Noland ist zwar geschockt, geht aber pragmatisch ans Werk: Wasser muß her, dann was zu futtern, und natürlich ein Dach überm Kopf. Als die Grundbedürfnisse des Organismus schließlich mit der Natur im Reinen sind, kommen die seelischen Probleme auf. Weit und breit ist nämlich kein Freitag zu sehen, und so versinkt Robinson 2001 alsbald in tiefer Einsamkeit und beginnt, sich mit sich und der restlichen Welt auf einer spirituellen Ebene auseinanderzusetzen. Was sollte er auch anderes tun, wenn niemand zum Reden da ist? Fische und Shrimps wollen einfach keine Antwort geben, schon gar nicht, wenn sie in der improvisierten Pfanne zappeln.

So ziehen vier Jahre ins Land. Dann hat Chuck das Glück, doch gerettet zu werden, und kehrt zurück in die Zivilisation. Aber dort ist sein psychologisches Stehvermögen erst recht gefordert. Zur Begrüßung sieht er sich mit einem Bankett aus Sushi und Meeresfrüchten konfrontiert - also mit genau dem Fraß, von dem er sich geschworen hat, ihn nie wieder anzurühren. Außerdem hat man ihn ja lange Zeit für tot gehalten, und so lange ist sein liebes Weiblein natürlich kein Kind von Traurigkeit geblieben. Überhaupt findet er nur noch kümmerliche Reste seines früheren Lebens vor. Tja, Pech gehabt. Filmende.

Man muß Starregisseur Zemeckis zugute halten, daß er es wirklich versteht, großes amerikanisches Kino zu inszenieren. Seine Filme können sich mit jeder noch so kunstvollen Schaufensterdekoration messen. Und diesmal hat Tom Hanks sogar ein- oder zweimal Dreck unter den Fingernägeln - das ist im Hochpolitur-Usus der US-Filmmetropole schon Realismus pur.

Bei seinem prinzipiell interessanten Zugang zum Robinson-Thema versagt Zemeckis am Schluß aber doch wieder so, wie man es von Anfang an erwartet hat.

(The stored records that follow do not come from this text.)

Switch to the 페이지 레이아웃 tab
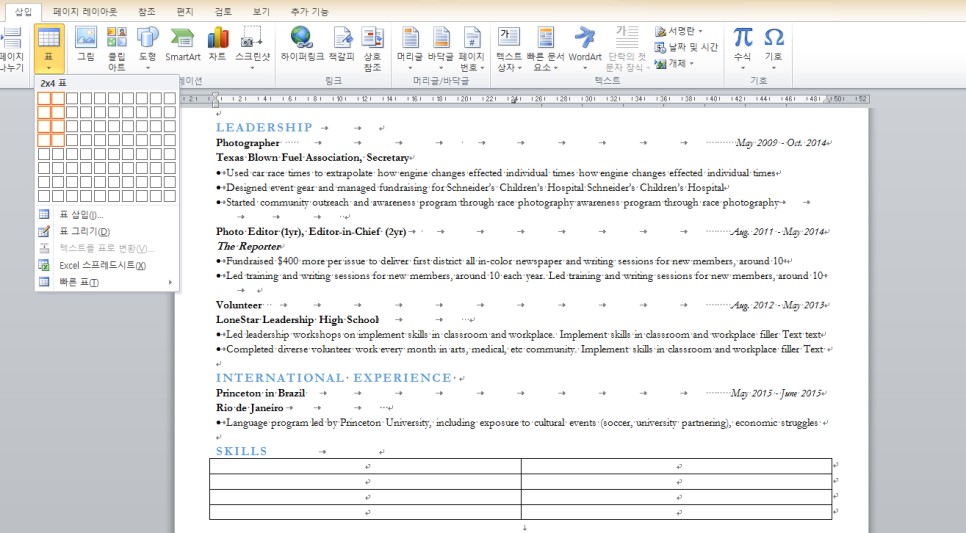The height and width of the screenshot is (533, 966). tap(85, 11)
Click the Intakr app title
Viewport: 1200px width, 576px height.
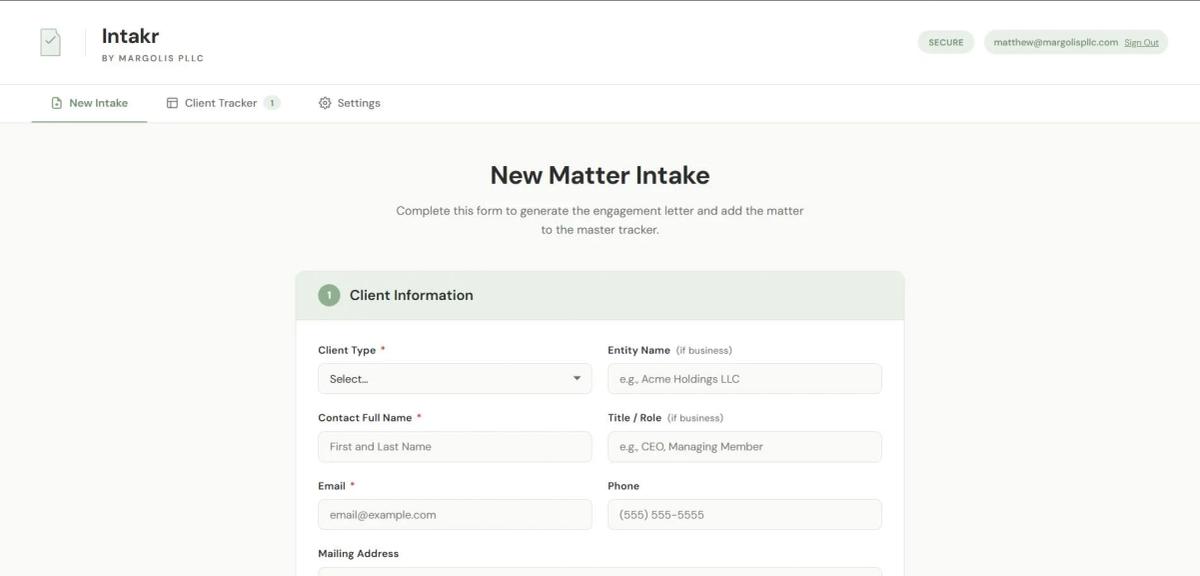pyautogui.click(x=130, y=37)
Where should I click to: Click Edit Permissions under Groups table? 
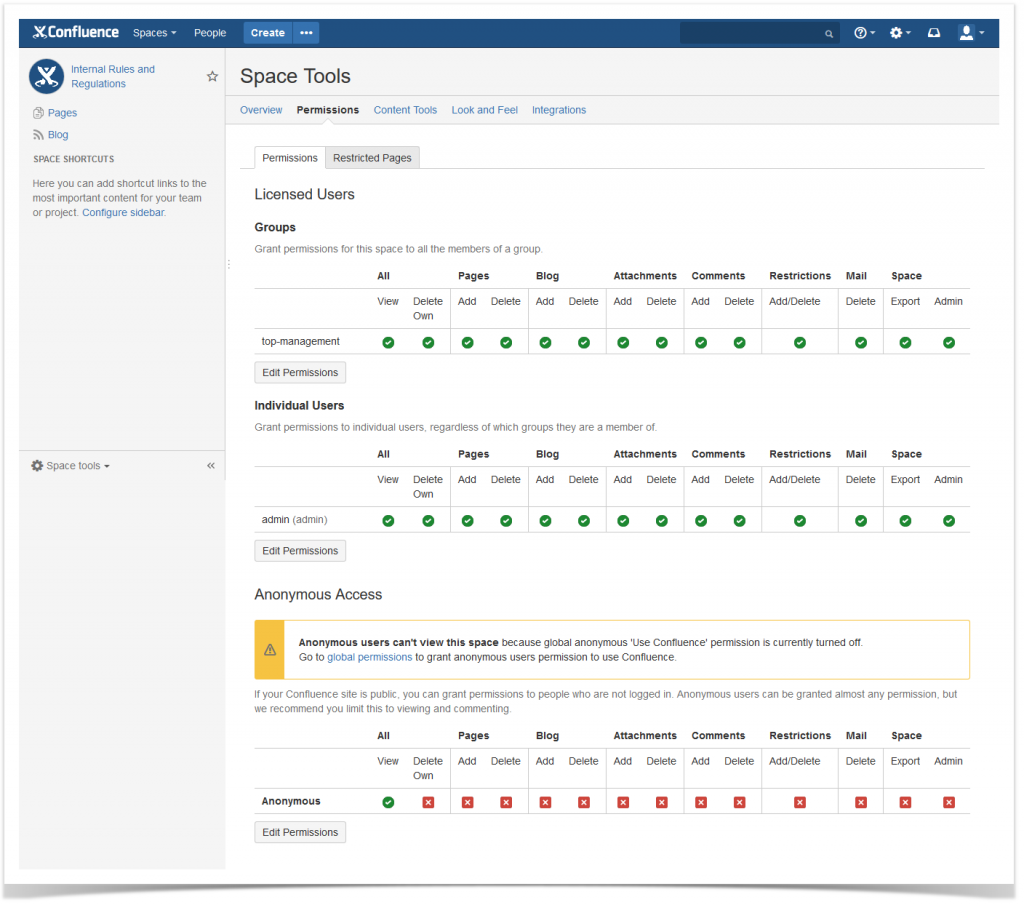point(300,373)
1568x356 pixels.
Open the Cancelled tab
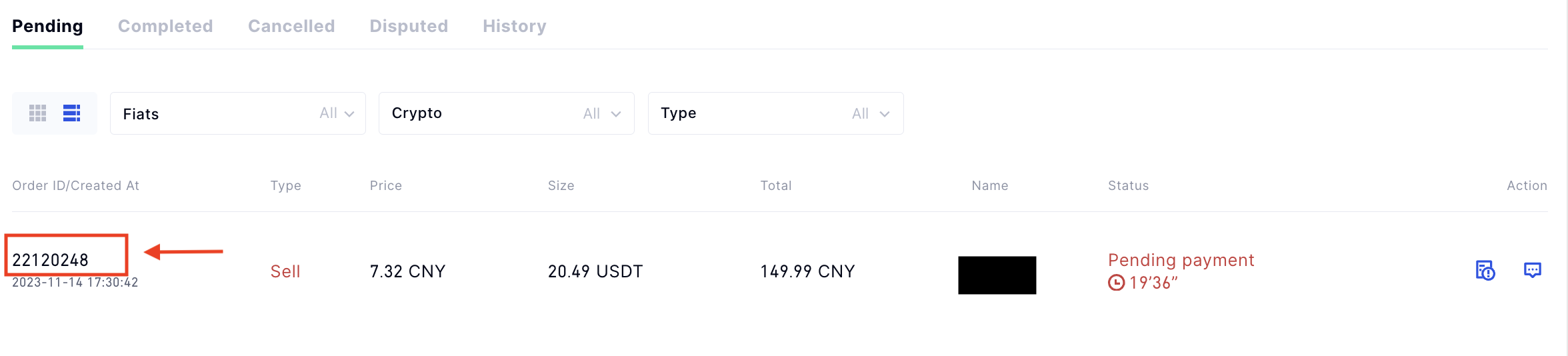[x=291, y=26]
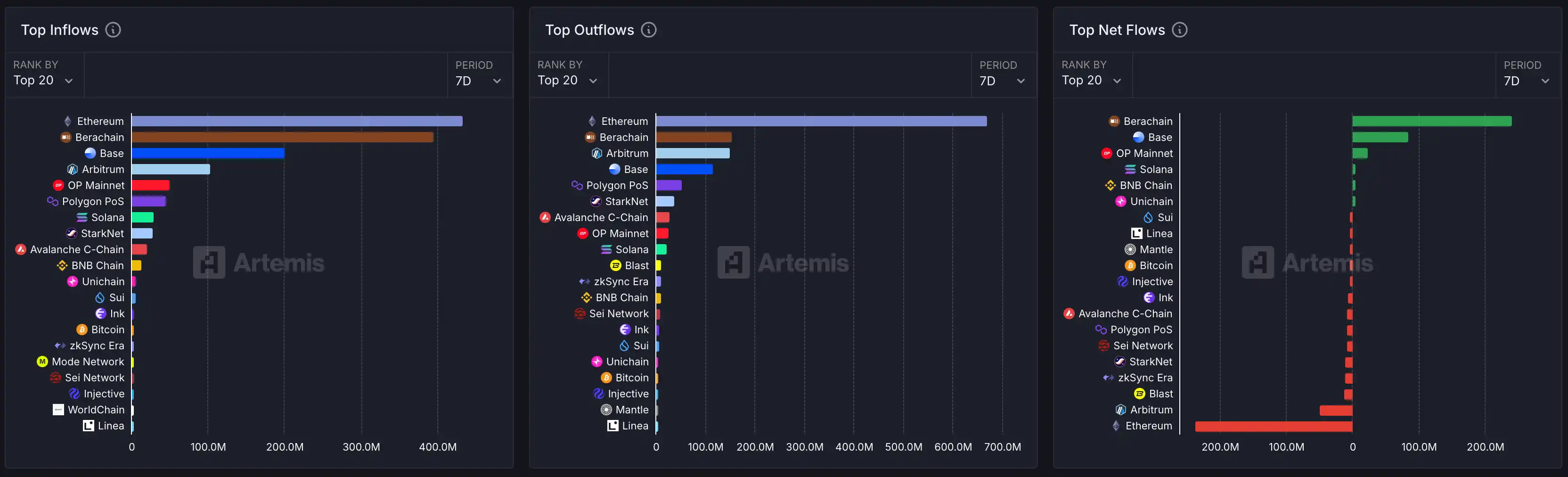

Wie der Zwangseremit nämlich nach seiner Rückkehr in die Zivilisation auf die zertrümmerten Reste seines früheren Lebens reagiert, wird nämlich nur angeschnitten. Dabei wäre gerade das der interessante Part des Films gewesen. Aber nein, da läßt Zemeckis seinen Leibschauspieler Hanks lieber stundenlang auf der Trauminsel rumlungern, grübeln und hausbackene Weisheiten erkennen, während ihm die Natur in Safari-Erlebnispark-Manier um die Ohren flitzt.

Wer sich einen esoterischen Selbsterkennungsfilm erwartet, wird enttäuscht. Wer sich eine spannende Erzählung mit schönen Naturaufnahmen erhofft, wird sich langweilen. Nur jene, die auf die typische aufgeblasene Hollywood-Pisse eingestellt sind, werden vielleicht ein bißchen überrascht - was aber sicher nicht ausreicht, um den Kinoabend unvergeßlich zu machen.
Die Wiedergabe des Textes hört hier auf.